From the line that contains "Select the Text tool" to the last line of the data below, transcribe every line exactly. Do not include the pictures.

*RECORDS TO USE*:
>>>>
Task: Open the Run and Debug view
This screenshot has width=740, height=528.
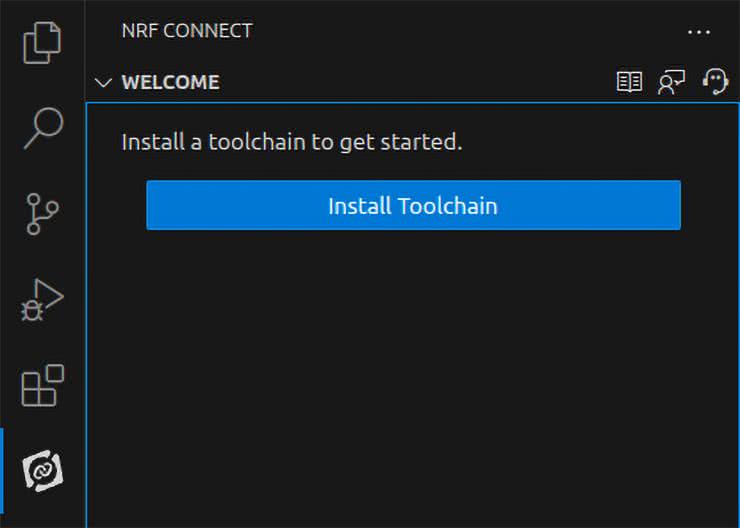Action: point(42,299)
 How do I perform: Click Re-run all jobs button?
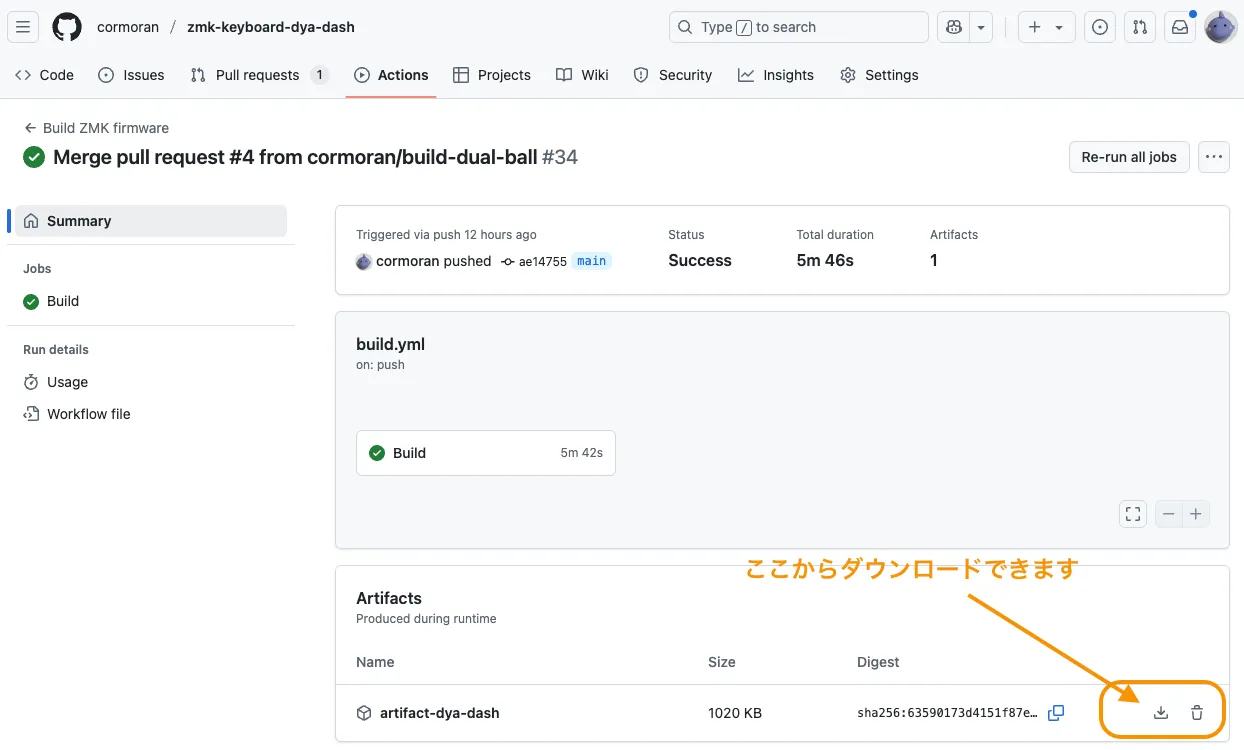1129,157
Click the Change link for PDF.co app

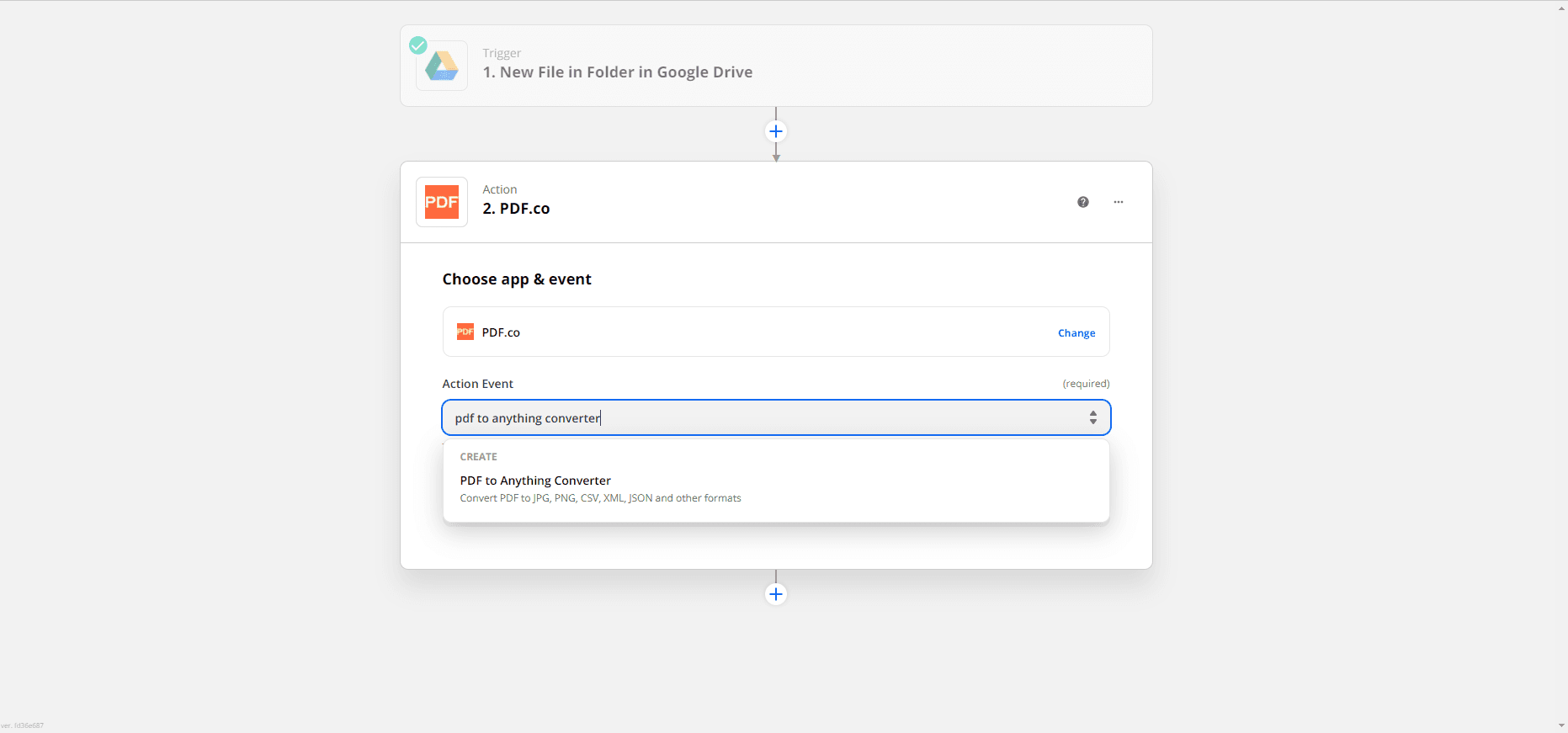coord(1076,333)
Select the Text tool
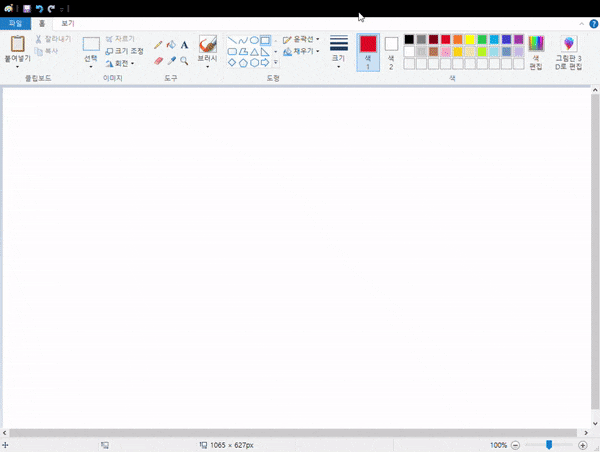The image size is (600, 452). point(184,45)
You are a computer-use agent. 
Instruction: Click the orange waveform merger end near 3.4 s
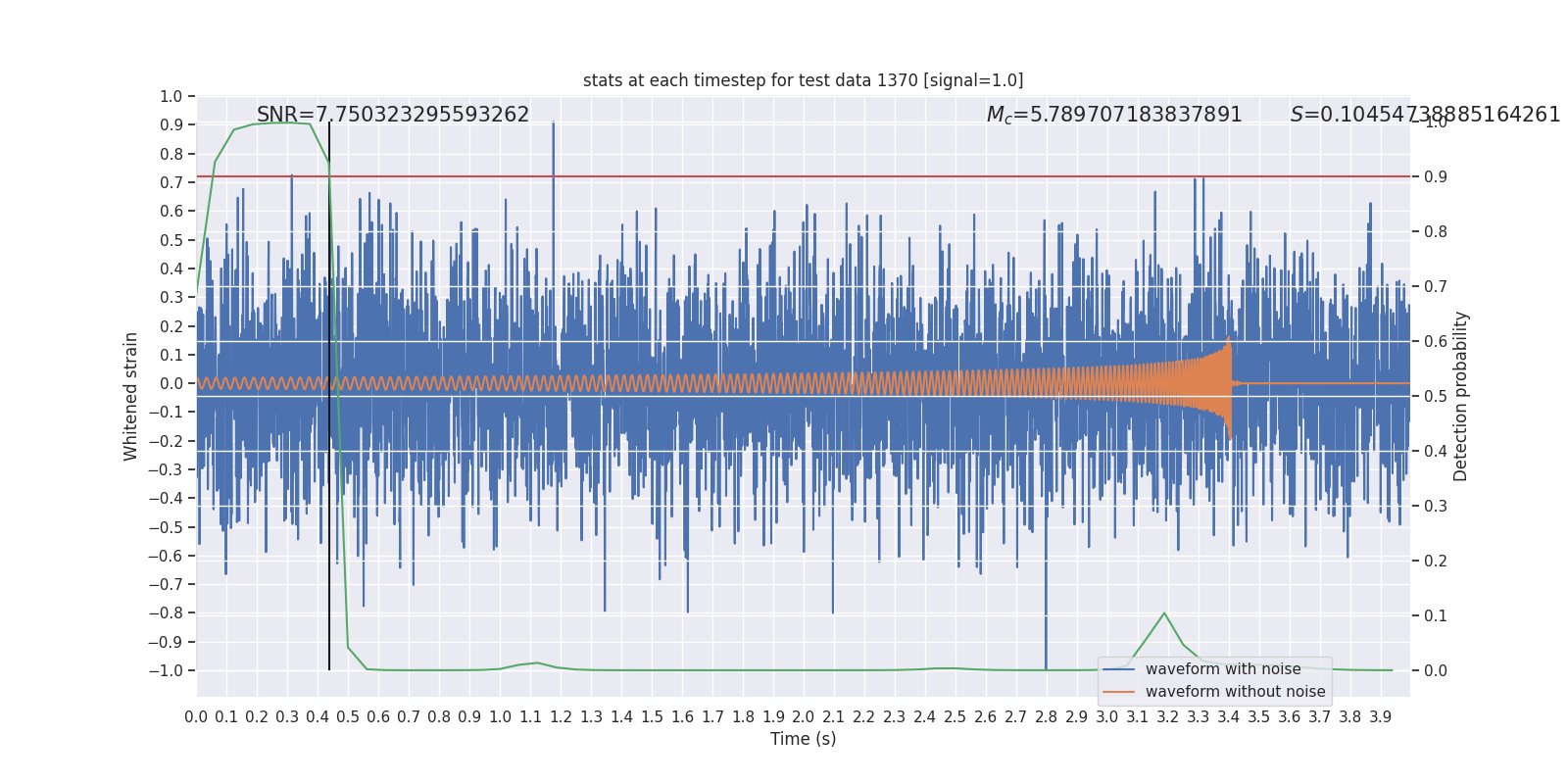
<<<<
*WRITTEN ANSWER*:
Select the Text tool
The image size is (600, 452). point(184,45)
You are a computer-use agent. 
Instruction: Click the orange waveform merger end near 3.4 s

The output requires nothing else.